Соланж говорила неправду: тогда она ничего этого не видела. А говорила так сейчас потому, что кроме логики мысли есть еще логика слов. Они — в особенности у женщин — сменяются не по смысловым, а по звуковым признакам. Так сами собой слова Соланж нанизывались, прыгали одно на другое. И чем дальше, тем ей больше это нравилось, и чем больше ей начинало нравиться, тем намереннее она выбирала самые звонкие слова.

В такие минуты Кропило всегда терялся. С одной стороны, он готов был пасть на колени и умолять только об одном: не продолжать. А с другой — он так же готов был расстегнуть ремень от своих штанов и по-мужичьи начать им обхаживать кричащую женщину — словно горящий столб — вода из насоса со всех сторон. И так как одинаково влекло его и к коленям и к ремню, то он ничего не делал и предпочел бежать. И бежал прямо в подмосковный кабак в надежде там найти своего соседа.

* * *

У Васи была хорошая гитара… У Соланж, которая ушла от Кропило, не было комнаты. У Васи тоже ее не было… В коридоре общежития, в коридоре, разделенном фанерными перегородками, на подоконниках — и то только в редкие часы досуга — Соланж слушала его гитару… И подпевал Вася красиво. Голос его был сырой и неясный, как у молодого петушка. Вася любил петь «Кирпичики». И старинные песни тоже: «Ваньку-ключника», например. Гитара помогала петь.

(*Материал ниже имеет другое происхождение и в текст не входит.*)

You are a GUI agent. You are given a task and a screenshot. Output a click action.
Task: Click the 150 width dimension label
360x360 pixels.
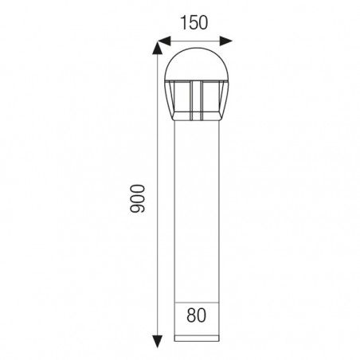coord(194,22)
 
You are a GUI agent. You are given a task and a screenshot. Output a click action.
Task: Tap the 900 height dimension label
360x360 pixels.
coord(137,198)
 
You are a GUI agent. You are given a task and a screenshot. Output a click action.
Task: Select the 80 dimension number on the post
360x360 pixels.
coord(196,315)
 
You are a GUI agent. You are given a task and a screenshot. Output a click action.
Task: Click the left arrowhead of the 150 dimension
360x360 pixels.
coord(164,41)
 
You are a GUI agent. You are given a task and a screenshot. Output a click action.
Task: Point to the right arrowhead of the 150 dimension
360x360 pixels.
coord(226,41)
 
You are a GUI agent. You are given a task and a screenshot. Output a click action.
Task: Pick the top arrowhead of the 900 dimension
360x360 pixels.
coord(158,48)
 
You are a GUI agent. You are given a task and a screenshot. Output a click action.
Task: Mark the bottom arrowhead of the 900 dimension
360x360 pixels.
coord(158,342)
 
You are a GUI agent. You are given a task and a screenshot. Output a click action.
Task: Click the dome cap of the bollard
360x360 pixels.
coord(197,65)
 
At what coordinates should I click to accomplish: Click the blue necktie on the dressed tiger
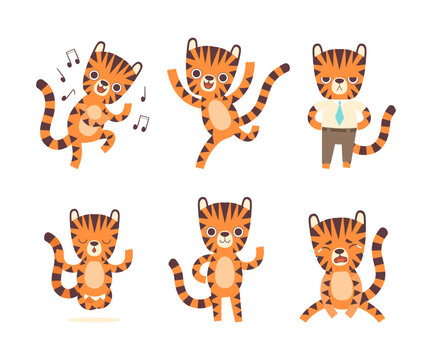click(339, 113)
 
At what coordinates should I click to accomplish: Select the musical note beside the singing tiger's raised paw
click(142, 122)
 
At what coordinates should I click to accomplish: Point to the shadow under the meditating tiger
click(94, 320)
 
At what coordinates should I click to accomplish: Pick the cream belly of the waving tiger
click(224, 272)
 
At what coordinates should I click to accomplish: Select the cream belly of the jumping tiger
click(218, 116)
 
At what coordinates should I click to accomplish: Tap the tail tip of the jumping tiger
click(284, 68)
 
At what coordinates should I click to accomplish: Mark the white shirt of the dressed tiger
click(327, 113)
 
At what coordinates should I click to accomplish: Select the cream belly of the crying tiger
click(342, 285)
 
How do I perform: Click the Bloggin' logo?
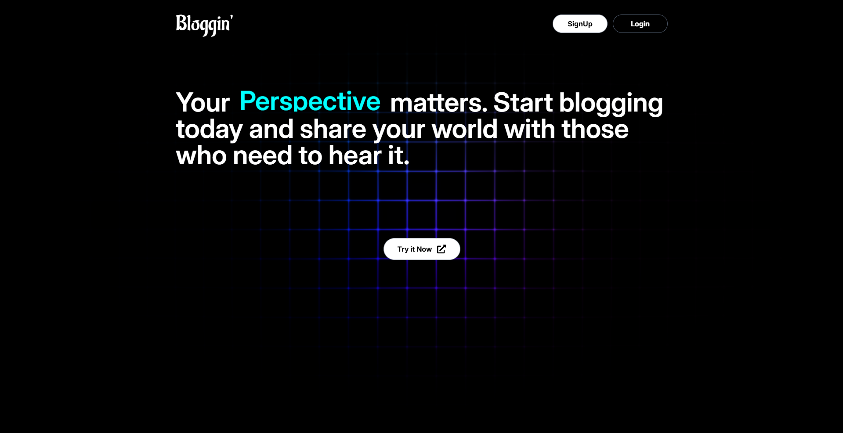click(204, 25)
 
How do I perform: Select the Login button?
click(640, 24)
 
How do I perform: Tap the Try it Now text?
click(415, 249)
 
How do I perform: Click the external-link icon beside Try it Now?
click(441, 249)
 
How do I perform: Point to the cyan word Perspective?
click(310, 102)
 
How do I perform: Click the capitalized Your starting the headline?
click(203, 103)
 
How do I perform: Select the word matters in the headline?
click(438, 103)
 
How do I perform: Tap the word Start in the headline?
click(523, 103)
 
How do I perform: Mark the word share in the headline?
click(333, 129)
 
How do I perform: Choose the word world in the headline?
click(465, 129)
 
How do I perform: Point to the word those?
click(595, 129)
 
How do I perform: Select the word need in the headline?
click(262, 155)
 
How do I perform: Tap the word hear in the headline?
click(355, 155)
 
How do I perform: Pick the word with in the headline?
click(530, 129)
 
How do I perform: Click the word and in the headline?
click(271, 129)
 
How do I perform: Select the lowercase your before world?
click(399, 131)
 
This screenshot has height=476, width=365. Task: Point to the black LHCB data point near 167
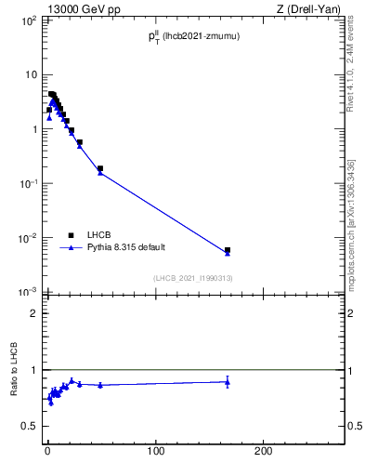[228, 250]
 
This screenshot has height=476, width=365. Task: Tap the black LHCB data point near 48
[99, 168]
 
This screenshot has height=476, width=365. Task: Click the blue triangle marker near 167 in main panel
[228, 253]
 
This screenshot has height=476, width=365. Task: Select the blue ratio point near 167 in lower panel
[228, 381]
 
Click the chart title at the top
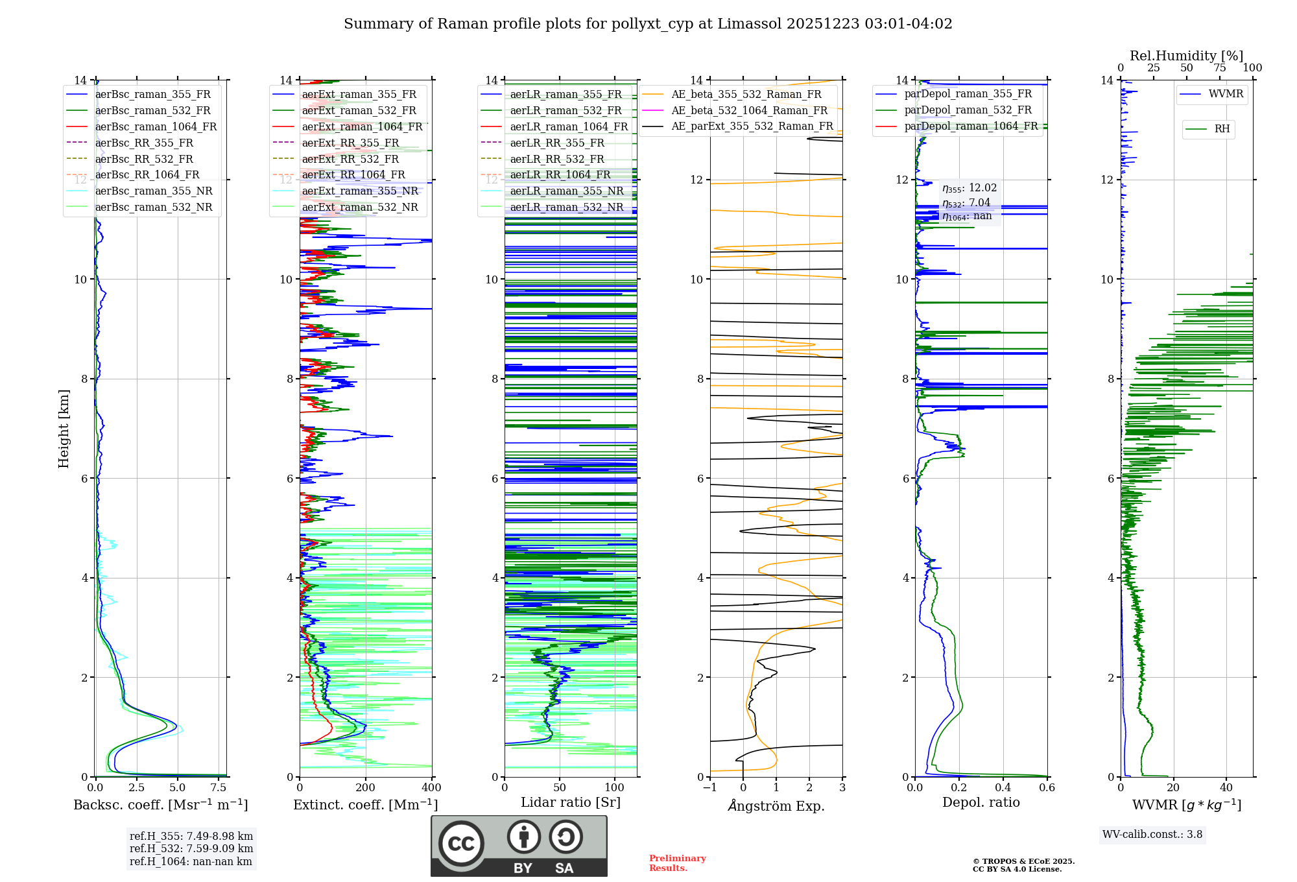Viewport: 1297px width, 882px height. click(x=648, y=24)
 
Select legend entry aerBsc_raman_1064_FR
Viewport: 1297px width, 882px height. click(x=156, y=127)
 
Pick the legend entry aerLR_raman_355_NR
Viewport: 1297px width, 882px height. click(x=566, y=191)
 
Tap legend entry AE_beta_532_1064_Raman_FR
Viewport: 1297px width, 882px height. click(x=749, y=111)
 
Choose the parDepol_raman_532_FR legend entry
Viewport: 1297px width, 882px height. click(x=968, y=110)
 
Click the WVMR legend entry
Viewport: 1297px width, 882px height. click(x=1226, y=94)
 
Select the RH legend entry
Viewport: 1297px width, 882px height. click(x=1222, y=129)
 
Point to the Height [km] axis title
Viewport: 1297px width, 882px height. click(x=64, y=428)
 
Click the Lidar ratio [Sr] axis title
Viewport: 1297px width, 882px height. click(x=571, y=802)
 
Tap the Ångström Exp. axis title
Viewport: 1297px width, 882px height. click(x=776, y=806)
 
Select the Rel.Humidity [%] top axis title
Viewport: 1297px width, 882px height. click(x=1186, y=56)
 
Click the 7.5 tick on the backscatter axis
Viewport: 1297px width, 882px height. click(x=219, y=788)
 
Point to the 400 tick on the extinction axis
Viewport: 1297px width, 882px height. click(x=431, y=788)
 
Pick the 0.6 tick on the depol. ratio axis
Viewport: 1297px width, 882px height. click(x=1047, y=788)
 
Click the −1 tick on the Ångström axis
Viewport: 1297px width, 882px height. click(x=710, y=788)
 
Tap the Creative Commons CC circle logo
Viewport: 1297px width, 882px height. click(x=461, y=843)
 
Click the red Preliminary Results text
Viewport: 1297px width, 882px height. click(x=677, y=863)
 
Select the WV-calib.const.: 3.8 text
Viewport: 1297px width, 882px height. click(x=1152, y=835)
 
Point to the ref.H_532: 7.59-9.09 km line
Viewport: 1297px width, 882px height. click(x=191, y=849)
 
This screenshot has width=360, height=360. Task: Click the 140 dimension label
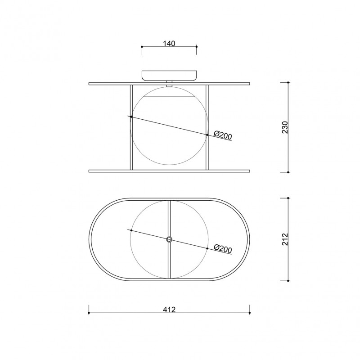pos(169,43)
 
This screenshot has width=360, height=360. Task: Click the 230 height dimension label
pos(285,127)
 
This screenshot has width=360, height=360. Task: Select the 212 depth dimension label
pos(285,239)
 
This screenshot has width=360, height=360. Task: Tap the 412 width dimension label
pos(169,310)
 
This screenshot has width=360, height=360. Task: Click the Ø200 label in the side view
pos(223,135)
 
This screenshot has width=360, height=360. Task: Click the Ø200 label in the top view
pos(223,249)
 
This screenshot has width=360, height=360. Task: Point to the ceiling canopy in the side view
pos(169,76)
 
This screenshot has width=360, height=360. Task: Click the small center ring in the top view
pos(169,239)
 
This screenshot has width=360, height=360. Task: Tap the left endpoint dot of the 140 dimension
pos(142,47)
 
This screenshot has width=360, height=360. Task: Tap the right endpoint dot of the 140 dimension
pos(197,47)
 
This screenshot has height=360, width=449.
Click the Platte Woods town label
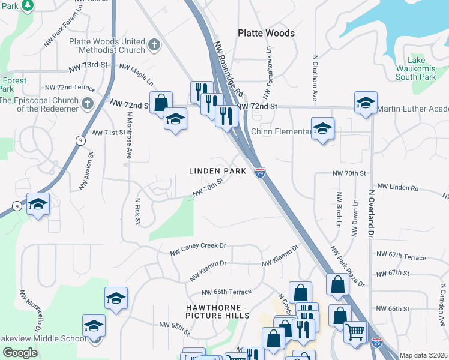pos(266,33)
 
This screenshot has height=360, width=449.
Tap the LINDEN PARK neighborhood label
pos(218,171)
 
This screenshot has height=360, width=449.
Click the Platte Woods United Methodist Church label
pos(107,46)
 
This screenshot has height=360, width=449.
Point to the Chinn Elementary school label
pos(281,131)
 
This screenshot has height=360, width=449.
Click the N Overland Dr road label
pos(371,213)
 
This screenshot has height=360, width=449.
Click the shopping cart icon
pos(355,331)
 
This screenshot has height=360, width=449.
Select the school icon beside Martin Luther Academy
pos(365,103)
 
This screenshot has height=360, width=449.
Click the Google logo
pos(20,353)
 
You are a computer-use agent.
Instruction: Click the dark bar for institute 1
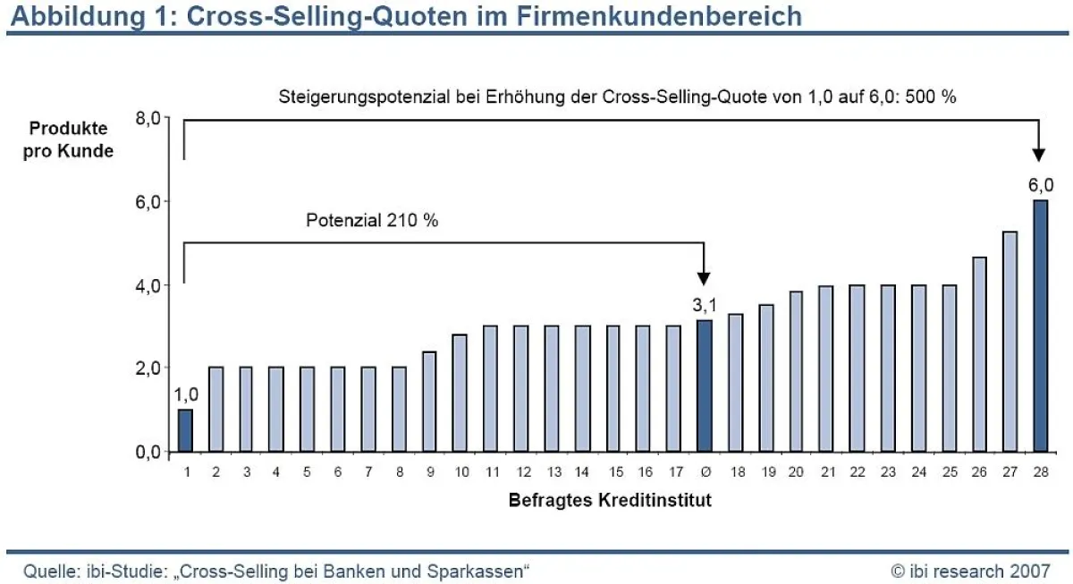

А Соланж гитара помогала мечтать. Под рокот ее у Соланж в памяти раскладывались, перебирались, как клавикорды, воспоминания детства. И бульвар Сан-Жермен и парк «Мон Сури», где она впервые ждала русского художника. Соланж забывала, что она на подоконнике над грязным московским переулком, рядом с героем страшных боев против белых, с героем, которого объемлет радость жизни оттого, что Соланж тут, близко.

Говорят, что тишина располагает к мечтанию, что уют, удобство у камина вызывает воспоминания детства. Может быть, и так. А вот бродячая, без кровли, без пристанища, жизнь француженки в Москве действовала на ее мечтательность сильнее всех уютных каминов.

Вася сообщил ей, что ее муж, Кропило, арестован.

— Вася, ну к чему, зачем вы мне это говорите?

И Васе стало неловко, но он быстро оправился:

— Чтоб порадовать вас и самому…

Соланж остановила глаза на скучной желтой фанере в коридоре. Потом спрыгнула с подоконника. И двинулась, словно хотела устремиться куда-то, да остановилась.

Спросила:

— А вы не знаете, трудно теперь уехать во Францию?

Вася размахнулся гитарой, чтобы разбить ее о подоконник, или выбросить в грязный переулок, или что-то еще.

— Чушь! Глупость! Соланж, милая! Никогда я тебя не пущу! Нет. Ведь ты это не серьезно?!